Ваня покраснел и, опустив голову, принялся копать. Старался вовсю – хотя волдыри на ладонях полопались и руки болели нестерпимо.
Ближе к обеду Василиса Гордеевна послала Ваню в магазин, вручив ему хрустящую пятисотку и наказав, кроме молока и хлеба, купить ещё пачку «Беломора» для козла. Мол, другого курева Мекеша не признаёт. Ваня, собираясь на выход, глянул ненароком в поясное зеркало, висевшее в прихожей, и оторопел: волосы у него из пегих превратились в золотые… И расчесать их ничего теперь не стоило, они не слипались враждующими кистями, дружно лежали – волосок к волоску. Ваня потряс волосьями и, подмигнув золотоволосому отражению, нахлобучил на голову ушанку.
– Смотри не потеряй деньги‑то! – крикнула вслед ему бабушка.
– Не потеряю! – отозвался Ваня из сенцов.
Выметнувшись на улицу, Ваня покосился на дуб и повернул, как было сказано, в сторону, откуда они давеча прибыли.
3–я Земледельческая улица выходила на широкий проспект, по которому в несколько рядов сновали машины, а посерёдке были проложены ещё и рельсы для трамваев. На той стороне оживлённого проспекта рядами стояли девятиэтажные дома, но Ване на ту сторону не надо было. Свернёшь направо – иди себе да иди, говорила бабушка, минуешь пустырь (место, где до недавних пор были 1–я Земледельческая и 2–я Земледельческая) и увидишь магазин в первом этаже пятиэтажного дома. Ваня шёл, придерживаясь бабушкиной инструкции, но на ходу достал денежную бумажку из кармана пальто и стал её исследовать – до сего дня он не держал в руках никаких денег, ни новых, российских, ни старых, советских, да и в магазин ему ходить не доводилось. На зелёном поле оказались нарисованы большие ёлки и маленький Кремль. Четыре раза было написано 500 цифрами и один раз прописью. Ваня перевернул бумажку… но тут кто‑то вырвал её из рук. Ваня увидел свою пятисотку, зажатую как флаг, большим и указательным пальцами парня лет так четырнадцати. Рядом с парнем, преградив Ване путь, стояло ещё человек пять разновозрастных мальчишек, с ухмылкой глядящих на него. Справа был означенный пустырь – заваленный щебёнкой, брёвнами и всяческим неубранным мусором.

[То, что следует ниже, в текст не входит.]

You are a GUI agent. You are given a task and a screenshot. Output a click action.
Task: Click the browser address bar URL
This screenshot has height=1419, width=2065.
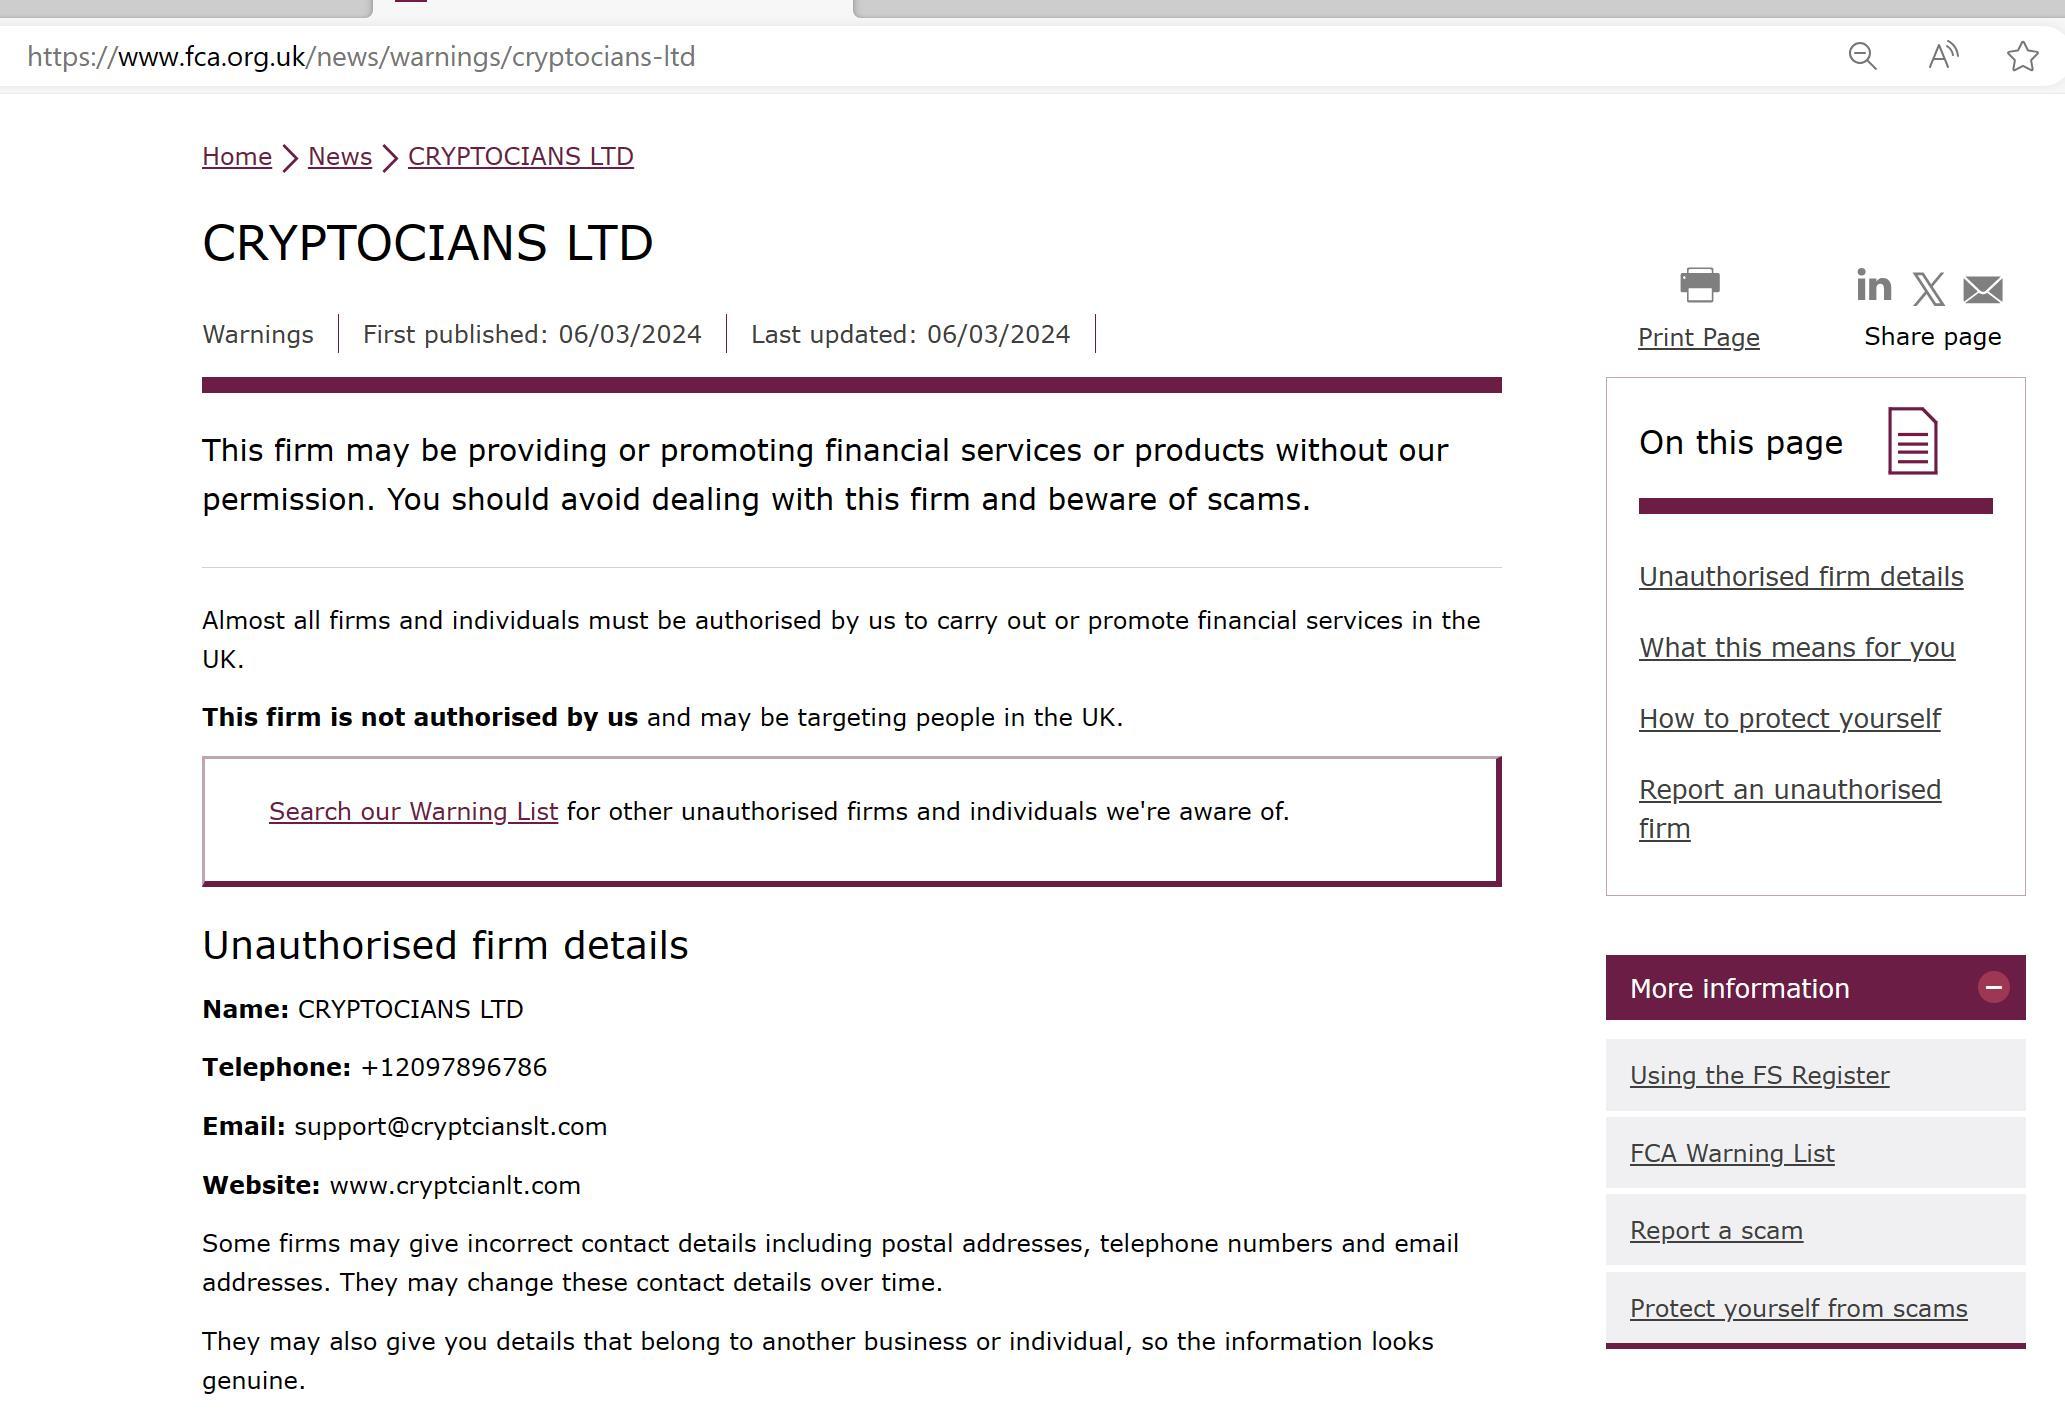(x=361, y=57)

– Это самое, из какой школы? – с ходу спросил парень, Ваня проследил, как денежка исчезает в чужом кармане.
– Не из какой, – машинально отвечал Ваня. – Отдай деньги‑то, мне от бабани влетит…
– Не из како–ой! – повторил парень, оставив Ванину просьбу без всякого внимания. – Пацан понты кидает, – сказал он, обращаясь к согласно закивавшим товарищам. – Эй, понтяра, а с какой ты, это самое, улицы?
– Вон с той, – кивнул Ваня на оставшуюся в стороне улочку.
– Понятно – деревня, значит… А, это самое, бабки ещё есть?
– Нету у меня никаких денег, я их и в руках никогда не держал…
– Ага, – сказал парень, – так я тебе и поверил! Ну‑ка, Эдик, пошмонай.
Мальчик с блестящими, как слюда, глазами выворотил Ванины карманы наизнанку – в одном ничего не оказалось, а из другого выпала пустая упаковка от аспирина.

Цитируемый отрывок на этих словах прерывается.